Si le changement de comportement ne peut venir que de la personne concernée elle-même, il appartient à son entourage et à la société de créer les conditions les plus favorables pour le faciliter. Blâmer, c’est méconnaître la complexité des situations d’addiction.
Aujourd’hui encore, on reproche souvent aux personnes concernées leur manque de volonté. Un reproche qui ne tient pas compte de la réalité. L’alcool modifie notamment les mécanismes cérébraux liés à la récompense, à la motivation et à la régulation des impulsions, ce qui peut rendre la consommation difficile à contrôler. L’envie impérieuse de consommer ne saurait par conséquent être réduite à une simple faiblesse de caractère. En attribuant le problème à une faiblesse de caractère, on aggrave la perte de confiance et la honte. Cela rend le dialogue difficile et fait obstacle à la recherche d’aide.
La Journée nationale sur les problèmes liés à l’alcool 2026 entend en finir avec les préjugés courants : en rejetant la faute sur les personnes concernées, on les rend seules responsables, sans tenir suffisamment compte du cadre sociétal.
Une approche respectueuse et éclairée des consommations problématiques et de la dépendance à l’alcool est déterminante pour favoriser le dialogue et permettre un soutien précoce. Les professionnel∙le∙s, les employeurs, les médias et la société tout entière jouent un rôle important dans ce domaine.
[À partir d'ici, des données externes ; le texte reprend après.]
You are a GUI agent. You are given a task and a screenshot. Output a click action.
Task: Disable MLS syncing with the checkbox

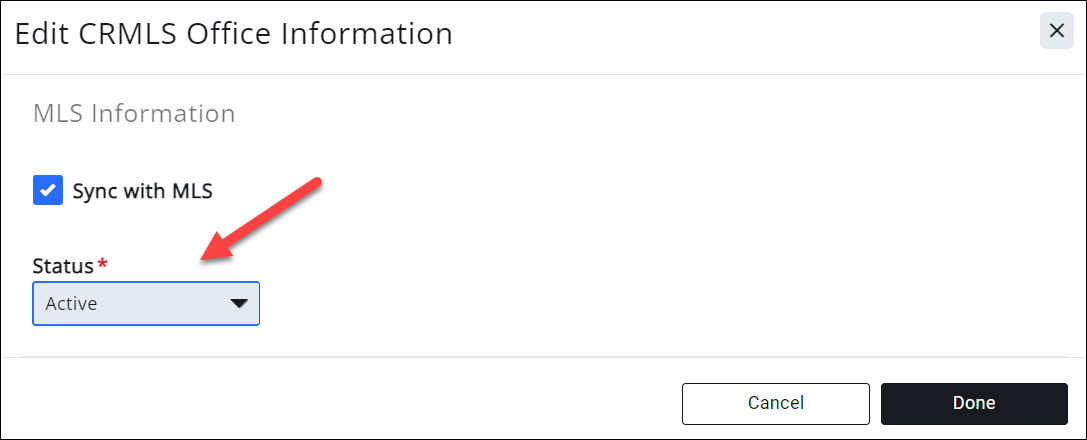48,190
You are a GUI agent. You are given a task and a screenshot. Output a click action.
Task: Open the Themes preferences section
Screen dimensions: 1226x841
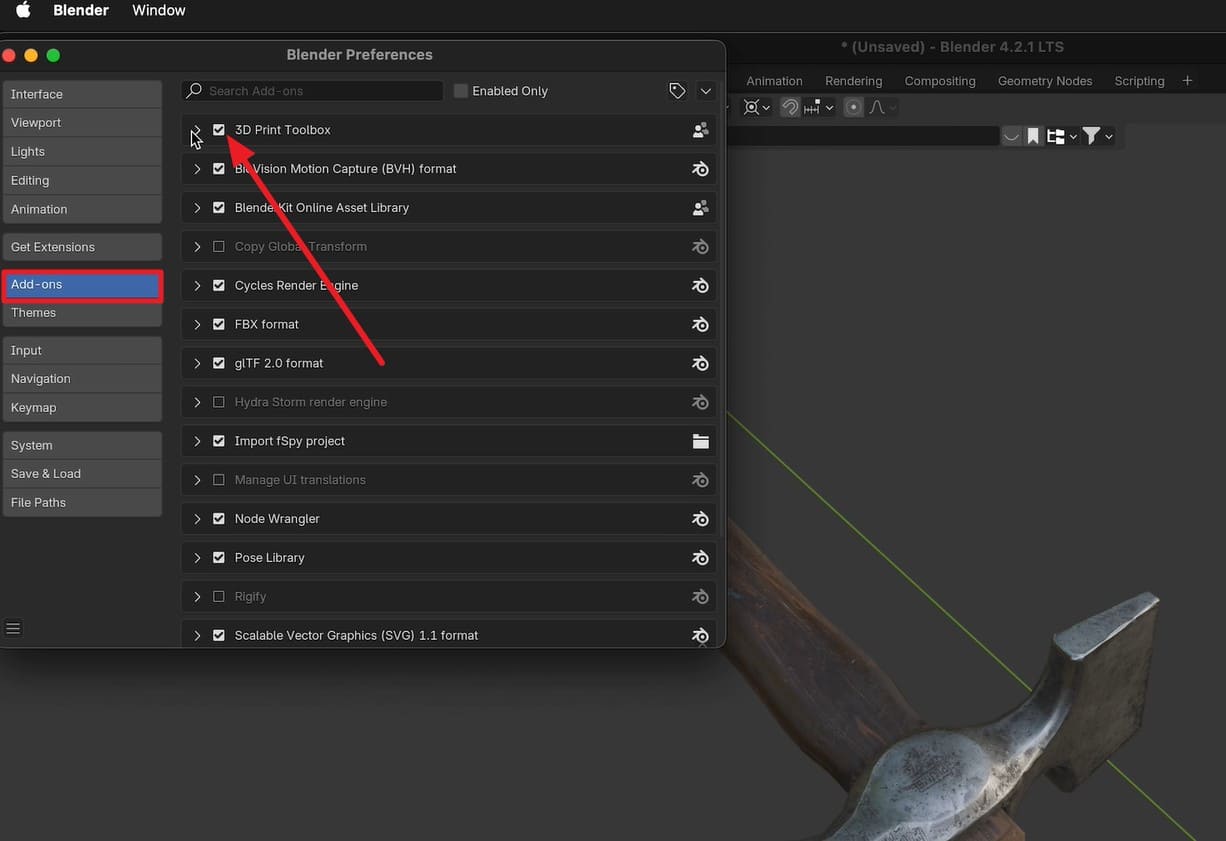click(33, 312)
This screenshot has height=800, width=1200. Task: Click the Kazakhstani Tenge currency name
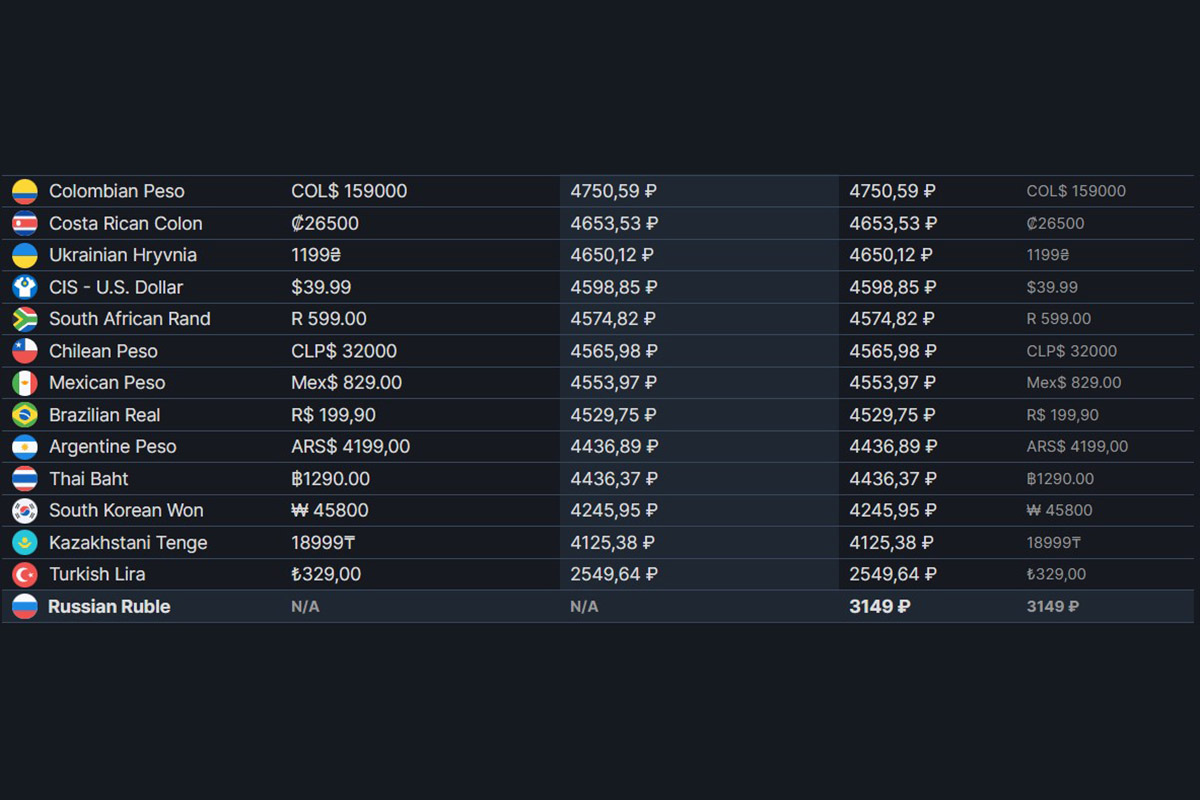[x=128, y=543]
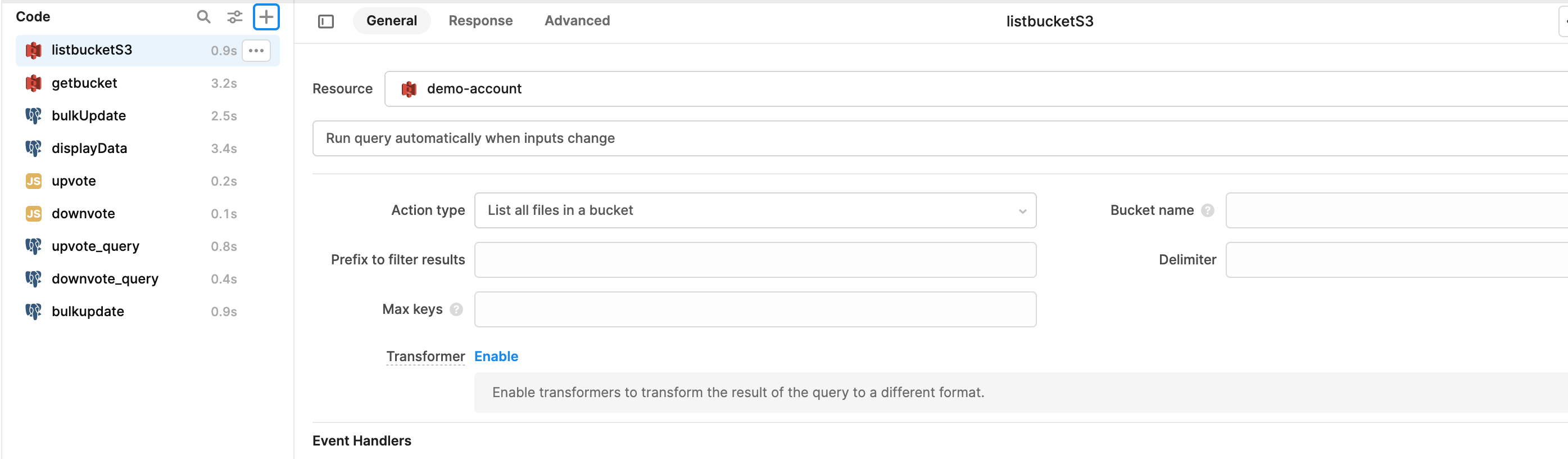Open the Resource demo-account selector

pos(974,89)
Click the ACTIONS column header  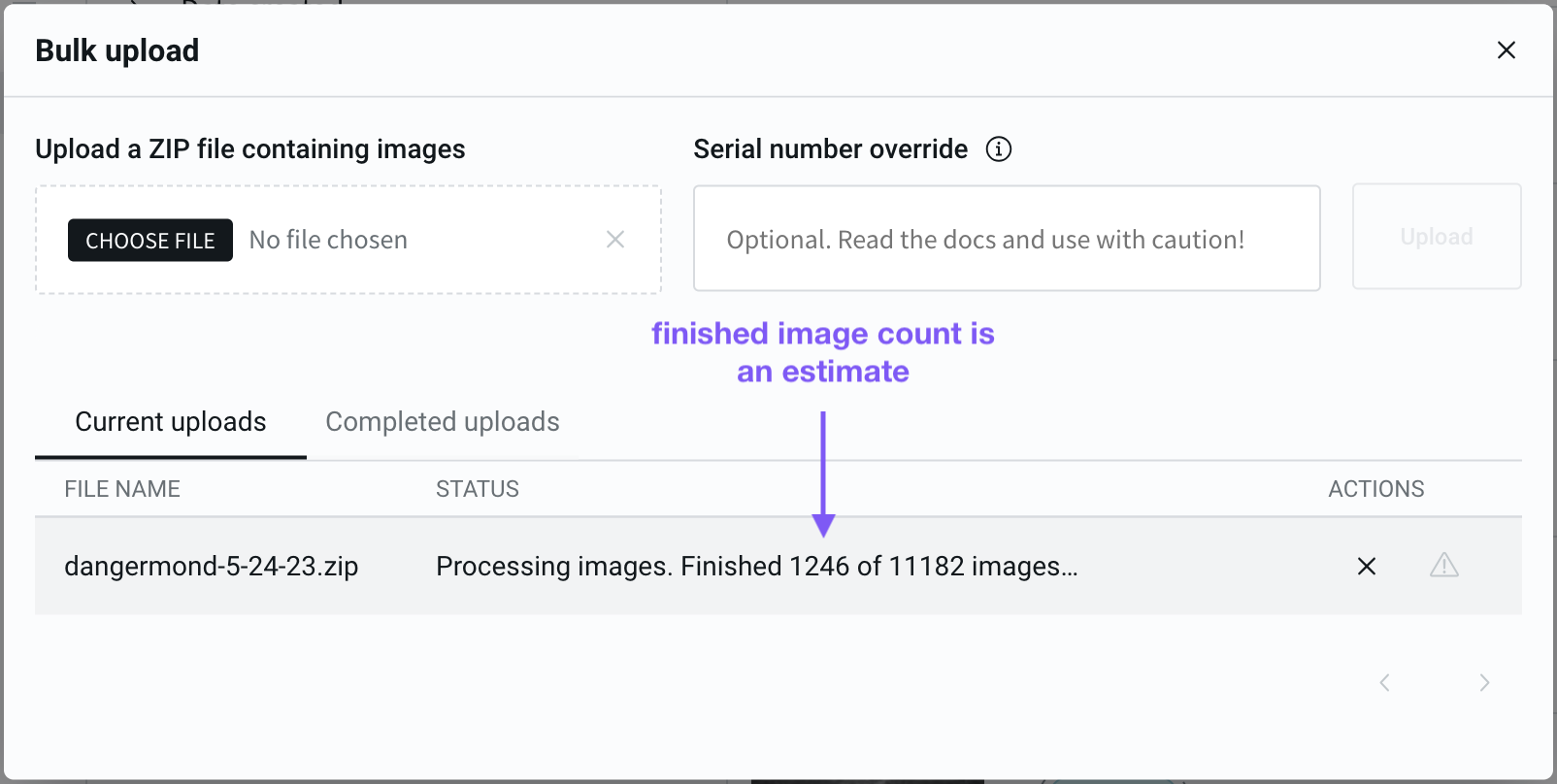tap(1375, 489)
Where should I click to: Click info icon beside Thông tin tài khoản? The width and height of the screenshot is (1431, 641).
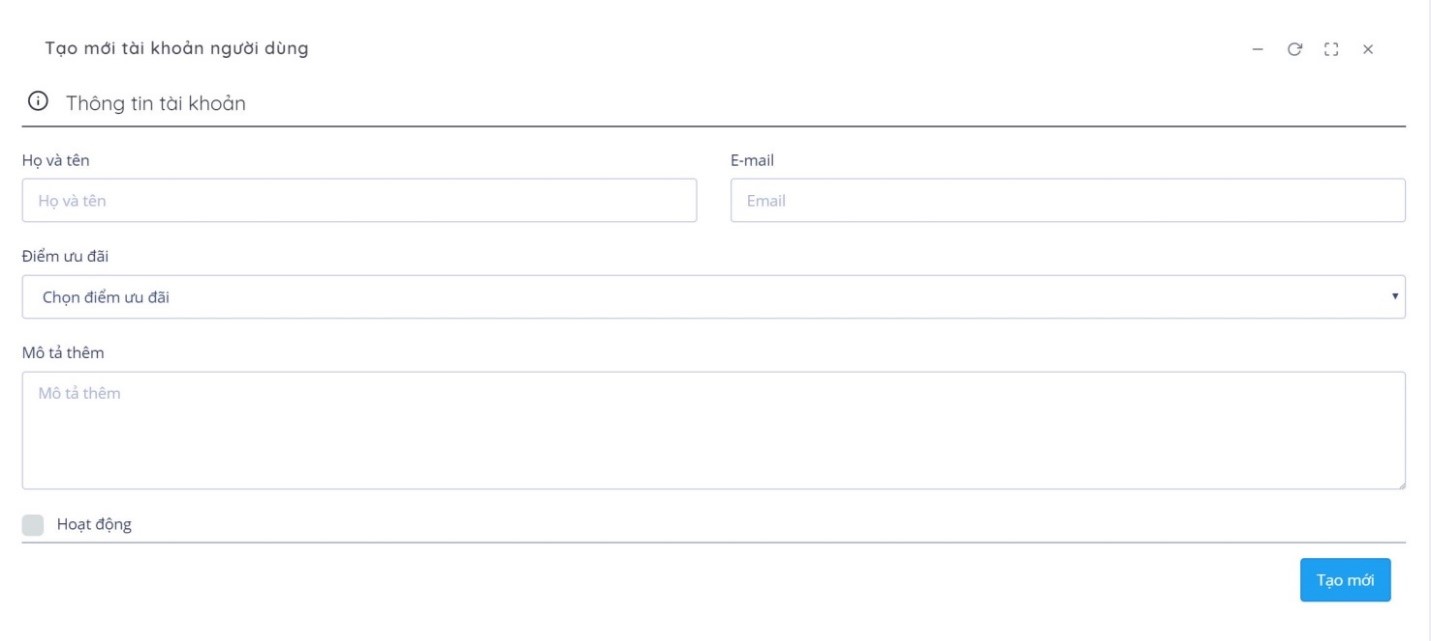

Les services régionaux spécialisés dans les addictions proposent des informations, des conseils et un accompagnement à bas seuil, sans stigmatisation et en toute confidentialité. Ils soutiennent également les personnes concernées et leurs proches en cas de doutes et répondent à leurs premières questions. À l’occasion de la Journée d’action, ils attirent l’attention sur leurs offres à travers des activités variées.
La Journée nationale sur les problèmes liés à l’alcool est organisée par le Groupement Romand d’Études des Addictions (GREA), Fachverband Sucht, Addiction Suisse, la Croix-Bleue Suisse et Ticino Addiction avec le soutien financier du Fonds national de prévention des problèmes liés à l’alcool. Elle sensibilise le public à la question de l’alcool et aux difficultés auxquelles sont confrontées les personnes qui ont une consommation problématique et leurs proches. Elle offre aux organisations un cadre pour leurs activités de sensibilisation.